Kosteneinsparung — hoch (5/5) Das ist die klar stärkste Achse dieses Anwendungsfalls. Katalysatormaterial ist teuer, Produktionsausfälle teuer, Qualitätsabweichungen teuer. Selbst bei moderatem Betrieb — 100.000 t/Jahr Anlage, zwei ungeplante Wechsel pro Jahr vermieden, mittlere Shutdown-Kosten 200.000 € — ist der Nutzen sechsstellig. Das ist der höchste direkt isolierbare ROI unter allen Chemieanwendungsfällen in dieser Kategorie.
Schnelle Umsetzung — sehr niedrig (1/5) 12–20 Monate ist realistisch, und das ist kein Pessimismus. Allein die Datenhistorie, die für ein aussagekräftiges Training benötigt wird, umfasst mehrere vollständige Betriebszyklen inkl. Wechselereignissen. Dazu kommen DCS-Integration, Modellvalidierung, Pilotbetrieb und operative Freigabe. Kein anderer Einstiegspunkt für ML in der Chemieindustrie — außer vielleicht dem Digitalen Zwilling für Prozessanlagen — ist aufwändiger.
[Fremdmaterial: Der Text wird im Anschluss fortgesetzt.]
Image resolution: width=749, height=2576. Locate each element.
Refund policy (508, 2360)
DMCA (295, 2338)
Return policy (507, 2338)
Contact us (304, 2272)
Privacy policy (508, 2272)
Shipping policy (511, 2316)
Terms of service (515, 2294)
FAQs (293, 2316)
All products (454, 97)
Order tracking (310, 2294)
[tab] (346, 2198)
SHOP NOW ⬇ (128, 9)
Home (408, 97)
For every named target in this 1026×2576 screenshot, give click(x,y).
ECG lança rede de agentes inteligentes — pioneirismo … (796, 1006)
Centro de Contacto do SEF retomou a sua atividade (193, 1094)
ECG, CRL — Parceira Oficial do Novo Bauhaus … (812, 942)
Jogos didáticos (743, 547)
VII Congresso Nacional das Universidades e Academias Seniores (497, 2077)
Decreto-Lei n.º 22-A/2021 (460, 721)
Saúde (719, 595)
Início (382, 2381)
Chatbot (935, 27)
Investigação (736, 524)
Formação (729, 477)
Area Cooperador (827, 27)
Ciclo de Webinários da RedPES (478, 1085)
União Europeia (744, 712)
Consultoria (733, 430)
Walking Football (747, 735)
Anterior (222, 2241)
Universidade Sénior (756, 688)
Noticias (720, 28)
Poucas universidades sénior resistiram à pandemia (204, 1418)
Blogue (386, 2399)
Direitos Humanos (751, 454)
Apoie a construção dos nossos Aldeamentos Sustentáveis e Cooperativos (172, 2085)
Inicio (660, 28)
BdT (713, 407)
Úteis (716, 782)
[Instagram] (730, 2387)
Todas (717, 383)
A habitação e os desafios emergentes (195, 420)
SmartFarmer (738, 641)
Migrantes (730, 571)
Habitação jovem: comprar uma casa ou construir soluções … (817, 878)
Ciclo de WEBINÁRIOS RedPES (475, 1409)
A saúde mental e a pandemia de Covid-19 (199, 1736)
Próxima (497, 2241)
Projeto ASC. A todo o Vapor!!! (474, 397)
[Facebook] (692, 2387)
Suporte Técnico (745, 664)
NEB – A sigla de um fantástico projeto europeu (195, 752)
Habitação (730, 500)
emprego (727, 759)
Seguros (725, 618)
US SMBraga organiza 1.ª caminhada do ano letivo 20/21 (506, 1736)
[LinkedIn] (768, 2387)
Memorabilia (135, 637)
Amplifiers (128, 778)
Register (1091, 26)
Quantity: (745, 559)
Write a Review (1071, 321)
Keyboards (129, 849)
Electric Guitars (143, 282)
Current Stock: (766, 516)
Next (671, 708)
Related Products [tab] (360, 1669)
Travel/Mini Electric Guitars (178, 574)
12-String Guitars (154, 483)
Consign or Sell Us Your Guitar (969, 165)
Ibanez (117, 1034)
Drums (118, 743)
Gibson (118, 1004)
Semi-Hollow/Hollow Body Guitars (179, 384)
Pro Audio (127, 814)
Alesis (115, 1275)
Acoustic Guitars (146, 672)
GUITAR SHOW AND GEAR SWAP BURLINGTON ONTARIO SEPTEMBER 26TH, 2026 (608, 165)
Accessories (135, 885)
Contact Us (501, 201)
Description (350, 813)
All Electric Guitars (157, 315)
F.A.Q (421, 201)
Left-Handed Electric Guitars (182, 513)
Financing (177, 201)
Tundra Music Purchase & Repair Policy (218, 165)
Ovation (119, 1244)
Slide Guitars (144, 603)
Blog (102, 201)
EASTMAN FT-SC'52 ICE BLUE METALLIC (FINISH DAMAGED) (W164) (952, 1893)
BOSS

ROI-Sicherheit — mittel (3/5) Der Nutzen ist real, aber konditioniert. Er hängt davon ab, dass die Datenbasis ausreicht, das Modell sauber trainiert wurde, die Sensoren kalibriert bleiben und das Betriebsteam dem Modell tatsächlich vertraut. Wenn einer dieser Faktoren fehlt, bleibt der ROI unter Plan. Im Vergleich zu einfacheren Anwendungsfällen (Dokumentenautomatisierung, Laborassistenz) ist das Risikoprofil höher.
Skalierbarkeit — mittel (3/5) Ein Modell lernt einen Reaktor-Typ. Wenn du drei verschiedene Festbettreaktoren mit unterschiedlichen Katalysatorsystemen betreibst, brauchst du drei Modelle — und drei Mal den Aufwand für Datenbasis und Validierung. Das ist nicht prohibitiv, schränkt aber die economies of scale ein, die man sich bei einer einmaligen Infrastruktur-Investition erhofft.
Richtwerte — stark abhängig von Reaktorvolumen, Katalysatorkosten und Auslastungsdruck der Anlage.
Warum verschiedene Deaktivierungsmechanismen unterschiedliche Modelle brauchen
Das ist die wichtigste technische Vorentscheidung dieses Projekts — und wird am häufigsten übersprungen.
Katalysatordeaktivierung ist kein einheitliches Phänomen. Vier grundlegend verschiedene Mechanismen laufen oft gleichzeitig ab, mit unterschiedlichen Zeitkonstanten, unterschiedlichen Sensorsignaturen und unterschiedlichen Implikationen für das ML-Modell:
Verkokung (Coking) Kohlenstoffablagerungen blockieren aktive Zentren und Poren. Erkennbare Signatur: steigender Druckverlust, sinkende Selektivität, charakteristisches Temperaturprofil. Zeitskala: Stunden bis Tage. Meist reversibel durch Regeneration (Abbrennen mit kontrolliertem Luftstrom). ML-Modelle auf Druckgradient und Temperaturprofil zeigen bei Verkokung die höchsten Vorhersagegüten — weil das Signal stark und charakteristisch ist.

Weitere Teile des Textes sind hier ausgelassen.